Leave out pictures; repeat exactly the lines from the "Task: Click the 299 quote count number" line through the last of the data below.

Collected data:

------

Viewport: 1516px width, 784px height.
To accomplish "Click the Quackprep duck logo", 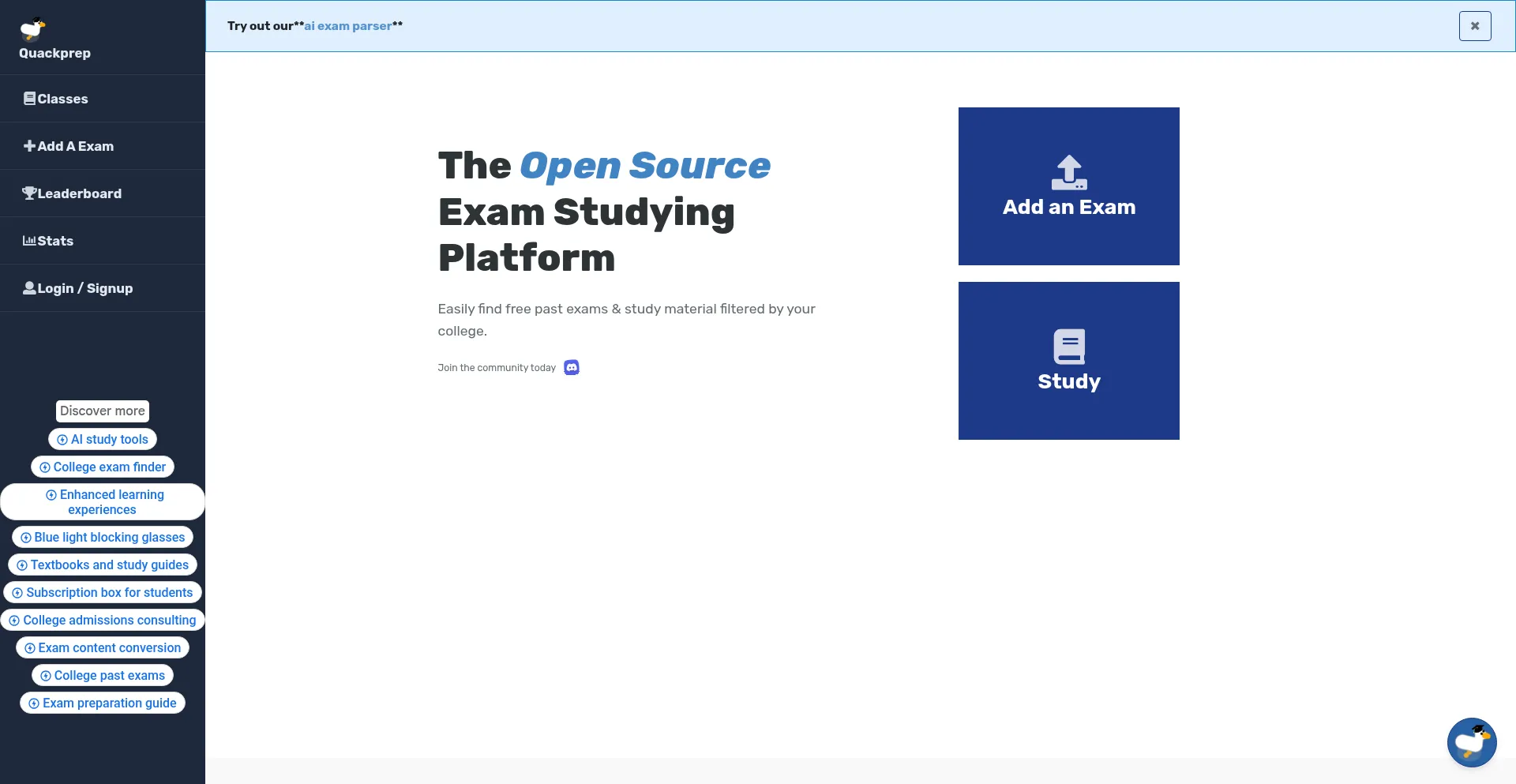I will (32, 29).
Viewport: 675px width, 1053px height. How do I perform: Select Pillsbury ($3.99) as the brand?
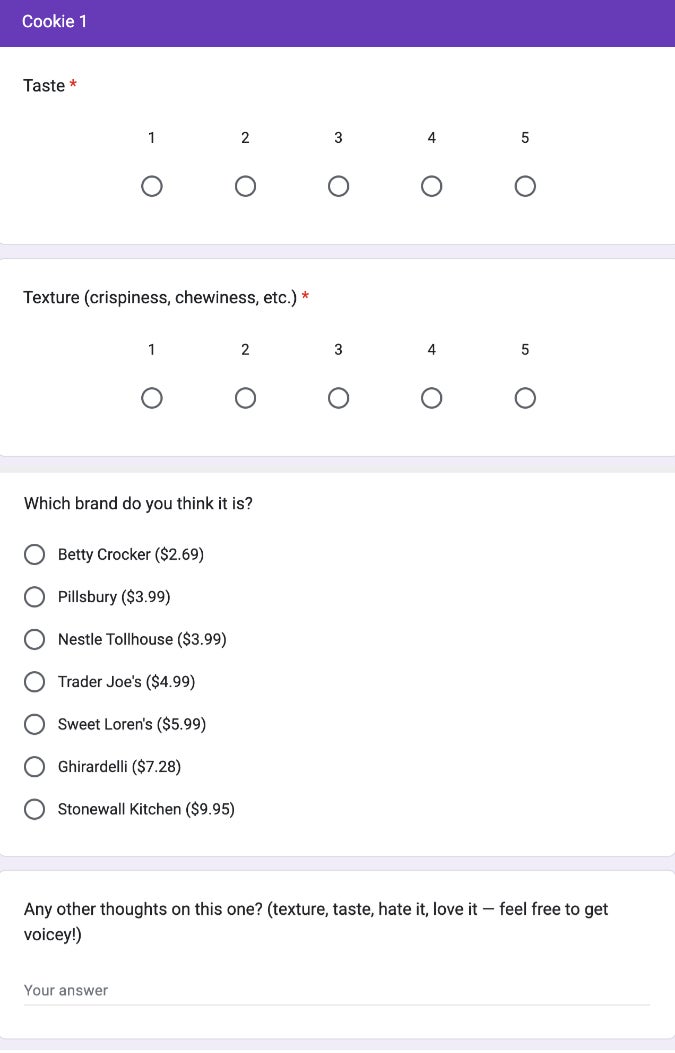pyautogui.click(x=35, y=596)
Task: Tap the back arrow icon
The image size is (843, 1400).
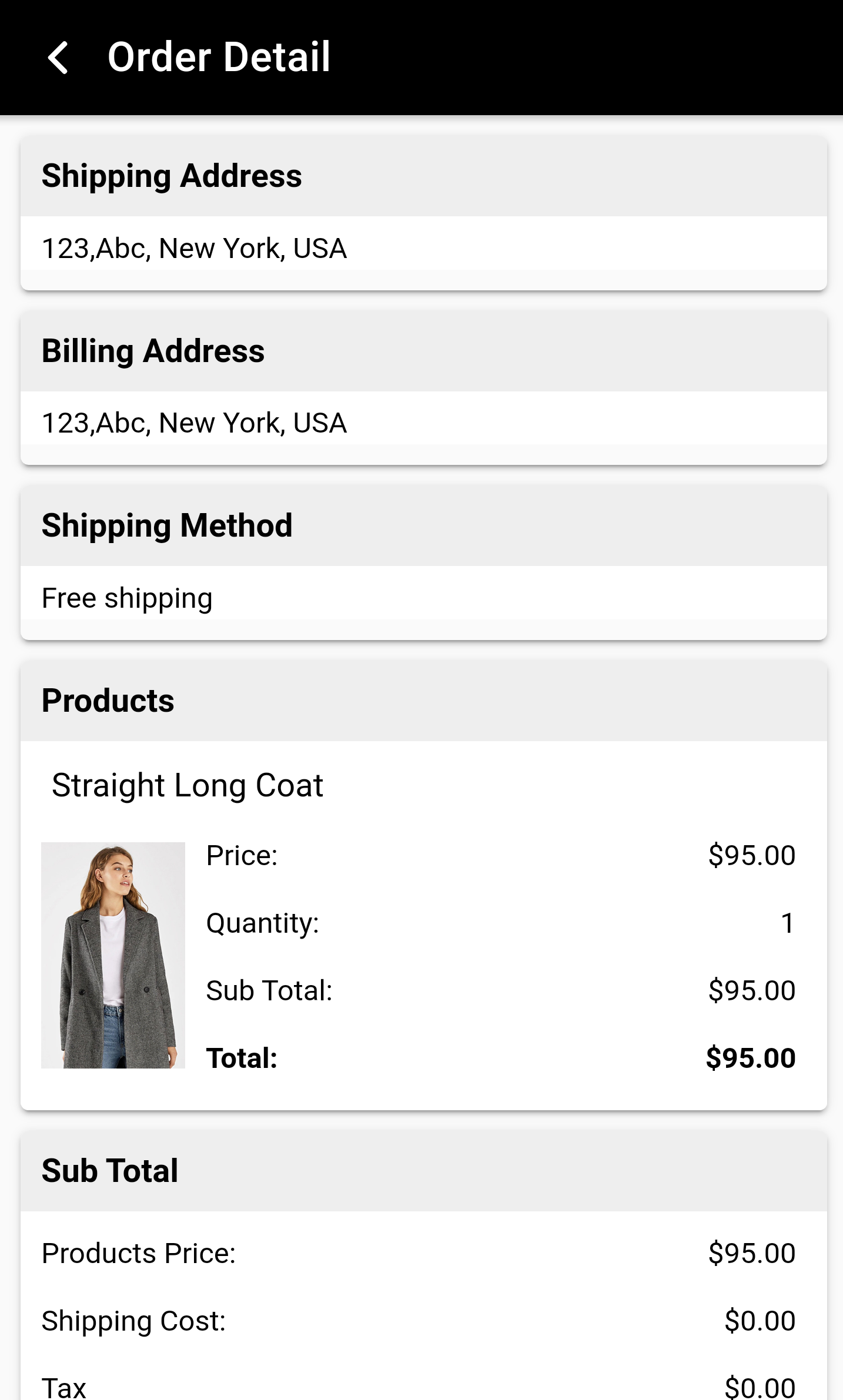Action: click(58, 58)
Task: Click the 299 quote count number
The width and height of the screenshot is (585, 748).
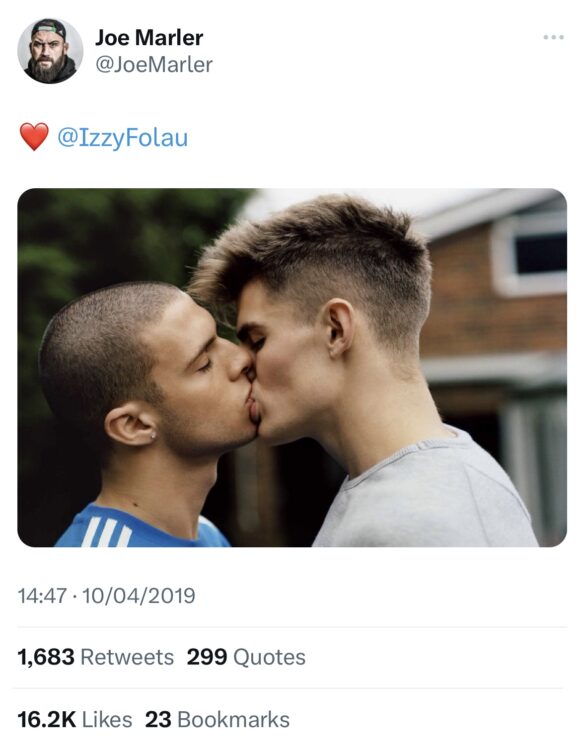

------

→ **SOLUTION TO THE PROBLEM**:
Task: Click the 299 quote count number
The width and height of the screenshot is (585, 748).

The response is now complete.